The tool is called the Opportunity Atlas and can be found at OpportunityAtlas.org. It was developed by renowned Harvard University economist Raj Chetty and his colleagues.
The Opportunity Atlas allows you to easily make use of anonymous IRS tax data from over 20 million Americans born between 1978-1983. These data tell us about their adult outcomes, such as income, employment status, marital status, and more. What is so unique about this website is that it links those tax records to U.S. Census Bureau data about the communities where those adults were raised as children. So you can explore which areas of the country offer the most opportunity and which ones the least, as well as the characteristics of those high- and low-opportunity communities.

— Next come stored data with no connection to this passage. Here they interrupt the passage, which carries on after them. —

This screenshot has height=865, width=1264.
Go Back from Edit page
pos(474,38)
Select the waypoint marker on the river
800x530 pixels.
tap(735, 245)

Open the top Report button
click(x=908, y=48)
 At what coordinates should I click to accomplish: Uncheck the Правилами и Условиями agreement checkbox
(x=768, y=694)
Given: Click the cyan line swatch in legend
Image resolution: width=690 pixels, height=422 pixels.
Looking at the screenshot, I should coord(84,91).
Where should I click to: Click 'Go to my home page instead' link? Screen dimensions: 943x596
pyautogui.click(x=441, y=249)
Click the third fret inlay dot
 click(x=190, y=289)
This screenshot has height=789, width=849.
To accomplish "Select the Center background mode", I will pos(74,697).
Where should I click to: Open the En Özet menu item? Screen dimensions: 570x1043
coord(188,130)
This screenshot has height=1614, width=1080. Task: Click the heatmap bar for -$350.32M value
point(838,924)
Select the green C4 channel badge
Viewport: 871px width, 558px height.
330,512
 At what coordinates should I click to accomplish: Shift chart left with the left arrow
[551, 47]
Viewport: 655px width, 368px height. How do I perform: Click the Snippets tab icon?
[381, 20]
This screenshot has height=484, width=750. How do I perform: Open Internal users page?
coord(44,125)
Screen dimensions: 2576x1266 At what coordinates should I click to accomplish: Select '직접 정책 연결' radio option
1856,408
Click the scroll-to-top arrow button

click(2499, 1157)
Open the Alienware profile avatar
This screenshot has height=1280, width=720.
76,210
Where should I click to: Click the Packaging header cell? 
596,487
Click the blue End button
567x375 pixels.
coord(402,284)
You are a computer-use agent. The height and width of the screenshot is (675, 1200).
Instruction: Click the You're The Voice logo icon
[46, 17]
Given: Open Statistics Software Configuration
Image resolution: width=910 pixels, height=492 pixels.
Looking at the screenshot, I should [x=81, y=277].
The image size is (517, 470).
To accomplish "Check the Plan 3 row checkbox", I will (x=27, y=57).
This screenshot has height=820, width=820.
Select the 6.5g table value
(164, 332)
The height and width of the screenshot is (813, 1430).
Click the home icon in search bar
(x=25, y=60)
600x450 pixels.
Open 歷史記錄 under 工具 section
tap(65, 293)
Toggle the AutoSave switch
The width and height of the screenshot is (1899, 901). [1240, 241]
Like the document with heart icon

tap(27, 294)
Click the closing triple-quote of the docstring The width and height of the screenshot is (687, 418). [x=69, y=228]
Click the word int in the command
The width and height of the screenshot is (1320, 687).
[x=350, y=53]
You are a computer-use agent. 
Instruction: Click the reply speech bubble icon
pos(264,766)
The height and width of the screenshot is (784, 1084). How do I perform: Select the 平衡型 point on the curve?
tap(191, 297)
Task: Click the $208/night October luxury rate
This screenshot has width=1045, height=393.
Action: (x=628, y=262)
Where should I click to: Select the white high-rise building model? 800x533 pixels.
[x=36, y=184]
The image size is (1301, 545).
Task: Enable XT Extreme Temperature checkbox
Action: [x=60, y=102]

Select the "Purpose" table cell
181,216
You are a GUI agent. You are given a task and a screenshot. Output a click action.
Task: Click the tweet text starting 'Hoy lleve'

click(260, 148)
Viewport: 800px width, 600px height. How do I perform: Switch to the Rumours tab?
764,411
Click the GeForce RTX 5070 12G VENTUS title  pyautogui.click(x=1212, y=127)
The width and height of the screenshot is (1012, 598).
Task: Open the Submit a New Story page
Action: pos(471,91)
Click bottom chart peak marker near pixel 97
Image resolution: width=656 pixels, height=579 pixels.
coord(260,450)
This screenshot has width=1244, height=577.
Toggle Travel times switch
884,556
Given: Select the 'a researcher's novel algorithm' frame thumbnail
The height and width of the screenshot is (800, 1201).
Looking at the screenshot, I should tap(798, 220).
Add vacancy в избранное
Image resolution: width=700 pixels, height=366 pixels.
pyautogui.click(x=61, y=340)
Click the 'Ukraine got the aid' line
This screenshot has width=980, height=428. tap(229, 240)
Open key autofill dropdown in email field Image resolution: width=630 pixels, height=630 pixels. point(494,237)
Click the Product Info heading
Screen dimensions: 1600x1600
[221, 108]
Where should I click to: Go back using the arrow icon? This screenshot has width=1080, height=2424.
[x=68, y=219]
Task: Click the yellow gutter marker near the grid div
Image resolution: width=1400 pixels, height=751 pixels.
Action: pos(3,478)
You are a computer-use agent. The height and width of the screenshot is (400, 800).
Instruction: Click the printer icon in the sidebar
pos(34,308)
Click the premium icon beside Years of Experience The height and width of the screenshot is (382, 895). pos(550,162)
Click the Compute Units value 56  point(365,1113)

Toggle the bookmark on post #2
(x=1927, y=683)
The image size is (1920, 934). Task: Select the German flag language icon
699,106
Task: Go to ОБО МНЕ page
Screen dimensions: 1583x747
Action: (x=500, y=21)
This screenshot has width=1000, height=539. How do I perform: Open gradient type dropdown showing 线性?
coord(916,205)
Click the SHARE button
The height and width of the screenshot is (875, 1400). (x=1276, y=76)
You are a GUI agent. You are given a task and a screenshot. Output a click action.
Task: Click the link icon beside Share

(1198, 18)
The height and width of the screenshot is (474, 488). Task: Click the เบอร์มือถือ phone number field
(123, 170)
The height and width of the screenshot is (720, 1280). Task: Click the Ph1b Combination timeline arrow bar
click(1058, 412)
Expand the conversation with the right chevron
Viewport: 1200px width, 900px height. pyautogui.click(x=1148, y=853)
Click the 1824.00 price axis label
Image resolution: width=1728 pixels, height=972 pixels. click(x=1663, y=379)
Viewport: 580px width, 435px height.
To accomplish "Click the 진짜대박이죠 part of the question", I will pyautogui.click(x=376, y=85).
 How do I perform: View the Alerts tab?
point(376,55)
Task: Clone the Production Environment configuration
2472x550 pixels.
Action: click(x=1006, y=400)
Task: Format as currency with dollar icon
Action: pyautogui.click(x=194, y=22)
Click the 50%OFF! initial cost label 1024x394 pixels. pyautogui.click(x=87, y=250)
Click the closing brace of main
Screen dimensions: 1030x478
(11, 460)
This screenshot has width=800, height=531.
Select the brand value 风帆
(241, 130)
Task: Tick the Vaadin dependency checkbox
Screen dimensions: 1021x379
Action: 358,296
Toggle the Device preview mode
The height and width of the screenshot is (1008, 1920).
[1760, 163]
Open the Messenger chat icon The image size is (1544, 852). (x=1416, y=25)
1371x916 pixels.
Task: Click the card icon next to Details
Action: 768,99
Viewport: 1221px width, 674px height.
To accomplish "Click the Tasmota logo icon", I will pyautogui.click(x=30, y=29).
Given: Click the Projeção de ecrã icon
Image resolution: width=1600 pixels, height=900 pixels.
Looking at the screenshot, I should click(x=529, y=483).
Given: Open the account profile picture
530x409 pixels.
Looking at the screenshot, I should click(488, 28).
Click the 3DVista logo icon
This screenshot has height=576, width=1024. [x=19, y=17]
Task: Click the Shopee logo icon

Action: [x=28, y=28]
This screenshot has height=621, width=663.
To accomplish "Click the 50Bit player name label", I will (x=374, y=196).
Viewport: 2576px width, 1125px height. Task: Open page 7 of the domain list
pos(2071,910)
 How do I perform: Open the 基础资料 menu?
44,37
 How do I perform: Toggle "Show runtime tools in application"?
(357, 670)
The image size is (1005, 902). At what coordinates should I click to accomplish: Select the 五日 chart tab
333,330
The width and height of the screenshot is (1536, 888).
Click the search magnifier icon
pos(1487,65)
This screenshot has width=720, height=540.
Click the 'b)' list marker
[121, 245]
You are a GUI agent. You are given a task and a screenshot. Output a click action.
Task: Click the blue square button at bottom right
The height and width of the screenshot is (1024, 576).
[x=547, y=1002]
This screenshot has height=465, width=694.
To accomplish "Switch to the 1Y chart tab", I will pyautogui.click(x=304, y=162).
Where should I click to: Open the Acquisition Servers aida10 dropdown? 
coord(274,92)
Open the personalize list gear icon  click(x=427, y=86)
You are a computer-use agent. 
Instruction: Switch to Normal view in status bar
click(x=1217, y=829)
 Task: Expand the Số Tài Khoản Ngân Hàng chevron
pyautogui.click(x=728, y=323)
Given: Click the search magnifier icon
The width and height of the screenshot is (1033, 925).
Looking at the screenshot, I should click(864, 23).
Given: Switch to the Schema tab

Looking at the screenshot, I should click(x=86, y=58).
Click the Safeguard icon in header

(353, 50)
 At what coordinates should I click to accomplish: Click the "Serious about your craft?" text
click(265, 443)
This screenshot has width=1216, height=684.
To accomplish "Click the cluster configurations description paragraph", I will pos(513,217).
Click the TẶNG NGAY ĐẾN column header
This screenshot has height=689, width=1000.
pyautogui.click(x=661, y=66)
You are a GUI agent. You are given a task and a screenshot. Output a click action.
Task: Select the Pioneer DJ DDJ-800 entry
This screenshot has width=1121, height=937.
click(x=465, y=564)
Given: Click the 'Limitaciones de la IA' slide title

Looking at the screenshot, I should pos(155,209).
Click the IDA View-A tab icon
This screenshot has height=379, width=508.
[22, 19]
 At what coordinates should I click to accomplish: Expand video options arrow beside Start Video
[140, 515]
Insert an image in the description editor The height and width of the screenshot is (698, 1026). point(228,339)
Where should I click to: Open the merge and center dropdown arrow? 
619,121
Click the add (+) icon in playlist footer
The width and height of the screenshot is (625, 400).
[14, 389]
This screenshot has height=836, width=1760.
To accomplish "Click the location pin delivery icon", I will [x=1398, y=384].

The best part is you do not need any expertise whatsoever, just the ability to point and click!
Wanna give it a try?
If so, open up OpportunityAtlas.org in your internet browser. Once you have arrived, click “begin exploring.”
Then, in the search bar at the top left-hand corner of the screen, enter the address of your childhood home.
Next, in the panel at the top right-hand corner of the screen, select the income group you want to focus on. I typically examine a specific income group. If you look at all the kids who grew up in a rich neighborhood and compare them with all the kids who grew up in a poor neighborhood, for example, it is hard to tell whether their adult outcomes were the result of their households’ advantages/disadvantages or their communities’ advantages/disadvantages. But if you just look at kids from similar income groups who grew up in different neighborhoods, you are getting closer to examining just the effects of the communities where people were raised, not the effects of their household characteristics.
Once you have entered your childhood address and selected the group to focus on, take a look at the “children’s outcomes in adulthood” panel on the left-hand side of the screen to see things like average income, rate of incarceration, and rate of upward mobility (labeled as “frac. in top 20% based on household income”). These measures are for the children in the income group you have selected who grew up in these communities and are now in their mid-30s.
How did their lives play out? Did they play out similarly or differently from kids raised in other communities across this particular region?
In the bottom “neighborhood characteristics” panel on the left-hand side of the screen, you can examine the various place-based characteristics that might contribute to the opportunities (or lack thereof) that communities offer children, including measures such as community rates of poverty, single parenthood, college graduation, job growth, and much more.